[START Material]

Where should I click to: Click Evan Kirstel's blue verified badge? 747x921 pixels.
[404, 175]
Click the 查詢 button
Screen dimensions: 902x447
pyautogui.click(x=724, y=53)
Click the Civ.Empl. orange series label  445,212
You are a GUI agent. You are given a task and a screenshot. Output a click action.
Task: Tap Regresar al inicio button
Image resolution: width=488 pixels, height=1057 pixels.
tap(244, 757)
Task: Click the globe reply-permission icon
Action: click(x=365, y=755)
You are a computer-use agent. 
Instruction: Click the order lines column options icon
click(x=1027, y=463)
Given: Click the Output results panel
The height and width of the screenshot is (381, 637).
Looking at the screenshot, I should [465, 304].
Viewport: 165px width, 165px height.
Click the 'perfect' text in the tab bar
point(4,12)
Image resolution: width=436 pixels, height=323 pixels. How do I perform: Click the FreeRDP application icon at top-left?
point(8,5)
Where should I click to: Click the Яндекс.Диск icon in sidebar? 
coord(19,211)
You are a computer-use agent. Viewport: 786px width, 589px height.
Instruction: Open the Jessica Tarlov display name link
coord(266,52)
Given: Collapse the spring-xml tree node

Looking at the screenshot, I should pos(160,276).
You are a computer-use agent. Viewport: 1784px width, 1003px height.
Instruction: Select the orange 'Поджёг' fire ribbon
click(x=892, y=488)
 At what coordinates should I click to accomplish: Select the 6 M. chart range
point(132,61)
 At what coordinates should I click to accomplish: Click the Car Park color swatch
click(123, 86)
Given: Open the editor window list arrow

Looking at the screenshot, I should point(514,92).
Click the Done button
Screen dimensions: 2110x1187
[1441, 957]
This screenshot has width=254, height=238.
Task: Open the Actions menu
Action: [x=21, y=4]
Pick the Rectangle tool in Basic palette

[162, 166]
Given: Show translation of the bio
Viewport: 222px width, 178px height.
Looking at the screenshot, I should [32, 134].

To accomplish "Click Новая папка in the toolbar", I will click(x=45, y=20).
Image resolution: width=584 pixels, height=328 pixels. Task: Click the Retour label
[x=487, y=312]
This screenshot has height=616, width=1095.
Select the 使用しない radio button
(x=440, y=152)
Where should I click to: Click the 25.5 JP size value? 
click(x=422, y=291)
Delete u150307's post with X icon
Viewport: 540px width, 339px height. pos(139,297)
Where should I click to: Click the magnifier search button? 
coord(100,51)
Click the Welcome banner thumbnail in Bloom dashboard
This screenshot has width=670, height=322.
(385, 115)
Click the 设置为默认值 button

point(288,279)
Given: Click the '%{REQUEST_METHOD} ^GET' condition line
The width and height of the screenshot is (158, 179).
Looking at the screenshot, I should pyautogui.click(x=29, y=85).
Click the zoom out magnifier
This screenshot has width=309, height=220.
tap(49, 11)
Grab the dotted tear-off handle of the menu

[END Material]

• Exercise directions: Could you copy out all of the material above word for word, keeping every line and character unchanged?

• Task answer:
Where should I click to: Click Evan Kirstel's blue verified badge? 747x921 pixels.
[404, 175]
Click the 查詢 button
Screen dimensions: 902x447
pyautogui.click(x=724, y=53)
Click the Civ.Empl. orange series label  445,212
You are a GUI agent. You are given a task and a screenshot. Output a click action.
Task: Tap Regresar al inicio button
Image resolution: width=488 pixels, height=1057 pixels.
tap(244, 757)
Task: Click the globe reply-permission icon
Action: click(x=365, y=755)
You are a computer-use agent. 
Instruction: Click the order lines column options icon
click(x=1027, y=463)
Given: Click the Output results panel
The height and width of the screenshot is (381, 637).
Looking at the screenshot, I should [465, 304].
Viewport: 165px width, 165px height.
Click the 'perfect' text in the tab bar
point(4,12)
Image resolution: width=436 pixels, height=323 pixels. How do I perform: Click the FreeRDP application icon at top-left?
point(8,5)
Where should I click to: Click the Яндекс.Диск icon in sidebar? 
coord(19,211)
You are a computer-use agent. Viewport: 786px width, 589px height.
Instruction: Open the Jessica Tarlov display name link
coord(266,52)
Given: Collapse the spring-xml tree node

Looking at the screenshot, I should pos(160,276).
You are a computer-use agent. Viewport: 1784px width, 1003px height.
Instruction: Select the orange 'Поджёг' fire ribbon
click(x=892, y=488)
 At what coordinates should I click to accomplish: Select the 6 M. chart range
point(132,61)
 At what coordinates should I click to accomplish: Click the Car Park color swatch
click(123, 86)
Given: Open the editor window list arrow

Looking at the screenshot, I should point(514,92).
Click the Done button
Screen dimensions: 2110x1187
[1441, 957]
This screenshot has width=254, height=238.
Task: Open the Actions menu
Action: [x=21, y=4]
Pick the Rectangle tool in Basic palette

[162, 166]
Given: Show translation of the bio
Viewport: 222px width, 178px height.
Looking at the screenshot, I should [32, 134].

To accomplish "Click Новая папка in the toolbar", I will click(x=45, y=20).
Image resolution: width=584 pixels, height=328 pixels. Task: Click the Retour label
[x=487, y=312]
This screenshot has height=616, width=1095.
Select the 使用しない radio button
(x=440, y=152)
Where should I click to: Click the 25.5 JP size value? 
click(x=422, y=291)
Delete u150307's post with X icon
Viewport: 540px width, 339px height. pos(139,297)
Where should I click to: Click the magnifier search button? 
coord(100,51)
Click the Welcome banner thumbnail in Bloom dashboard
This screenshot has width=670, height=322.
(385, 115)
Click the 设置为默认值 button

point(288,279)
Given: Click the '%{REQUEST_METHOD} ^GET' condition line
The width and height of the screenshot is (158, 179).
Looking at the screenshot, I should pyautogui.click(x=29, y=85).
Click the zoom out magnifier
This screenshot has width=309, height=220.
tap(49, 11)
Grab the dotted tear-off handle of the menu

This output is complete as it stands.